Records taken from a collection:
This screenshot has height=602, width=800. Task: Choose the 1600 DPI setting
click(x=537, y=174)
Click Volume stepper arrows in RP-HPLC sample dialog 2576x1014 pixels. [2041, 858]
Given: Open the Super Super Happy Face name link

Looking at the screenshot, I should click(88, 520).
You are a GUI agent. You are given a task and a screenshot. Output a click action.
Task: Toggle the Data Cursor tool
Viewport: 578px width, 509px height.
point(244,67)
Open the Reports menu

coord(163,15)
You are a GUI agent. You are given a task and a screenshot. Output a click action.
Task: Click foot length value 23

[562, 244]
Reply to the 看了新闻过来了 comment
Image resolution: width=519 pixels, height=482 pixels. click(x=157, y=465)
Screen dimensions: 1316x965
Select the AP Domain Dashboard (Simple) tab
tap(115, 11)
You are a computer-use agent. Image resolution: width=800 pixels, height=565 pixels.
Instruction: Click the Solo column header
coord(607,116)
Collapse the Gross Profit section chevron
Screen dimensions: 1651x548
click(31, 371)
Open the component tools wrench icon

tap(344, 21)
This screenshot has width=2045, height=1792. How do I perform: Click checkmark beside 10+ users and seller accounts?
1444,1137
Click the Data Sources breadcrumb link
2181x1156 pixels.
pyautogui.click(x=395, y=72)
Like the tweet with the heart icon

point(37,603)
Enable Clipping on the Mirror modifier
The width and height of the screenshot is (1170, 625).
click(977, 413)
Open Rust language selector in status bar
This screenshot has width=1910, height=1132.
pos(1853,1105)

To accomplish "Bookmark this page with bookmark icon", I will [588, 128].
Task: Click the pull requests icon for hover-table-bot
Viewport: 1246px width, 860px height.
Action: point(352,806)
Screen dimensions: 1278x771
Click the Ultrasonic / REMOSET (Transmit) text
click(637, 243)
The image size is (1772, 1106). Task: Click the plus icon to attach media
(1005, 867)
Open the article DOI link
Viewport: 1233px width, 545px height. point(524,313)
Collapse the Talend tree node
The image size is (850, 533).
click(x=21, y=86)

*EXERCISE*. Revise the material above by changing every "GUI agent" to "desktop agent", and leave everything else unchanged.

*FULL RESPONSE*.
This screenshot has height=602, width=800. Task: Choose the 1600 DPI setting
click(x=537, y=174)
Click Volume stepper arrows in RP-HPLC sample dialog 2576x1014 pixels. [2041, 858]
Given: Open the Super Super Happy Face name link

Looking at the screenshot, I should click(88, 520).
You are a desktop agent. You are given a task and a screenshot. Output a click action.
Task: Toggle the Data Cursor tool
Viewport: 578px width, 509px height.
point(244,67)
Open the Reports menu

coord(163,15)
You are a desktop agent. You are given a task and a screenshot. Output a click action.
Task: Click foot length value 23

[562, 244]
Reply to the 看了新闻过来了 comment
Image resolution: width=519 pixels, height=482 pixels. click(x=157, y=465)
Screen dimensions: 1316x965
Select the AP Domain Dashboard (Simple) tab
tap(115, 11)
You are a computer-use agent. Image resolution: width=800 pixels, height=565 pixels.
Instruction: Click the Solo column header
coord(607,116)
Collapse the Gross Profit section chevron
Screen dimensions: 1651x548
click(31, 371)
Open the component tools wrench icon

tap(344, 21)
This screenshot has width=2045, height=1792. How do I perform: Click checkmark beside 10+ users and seller accounts?
1444,1137
Click the Data Sources breadcrumb link
2181x1156 pixels.
pyautogui.click(x=395, y=72)
Like the tweet with the heart icon

point(37,603)
Enable Clipping on the Mirror modifier
The width and height of the screenshot is (1170, 625).
click(977, 413)
Open Rust language selector in status bar
This screenshot has width=1910, height=1132.
pos(1853,1105)

To accomplish "Bookmark this page with bookmark icon", I will [588, 128].
Task: Click the pull requests icon for hover-table-bot
Viewport: 1246px width, 860px height.
Action: point(352,806)
Screen dimensions: 1278x771
Click the Ultrasonic / REMOSET (Transmit) text
click(637, 243)
The image size is (1772, 1106). Task: Click the plus icon to attach media
(1005, 867)
Open the article DOI link
Viewport: 1233px width, 545px height. point(524,313)
Collapse the Talend tree node
The image size is (850, 533).
click(x=21, y=86)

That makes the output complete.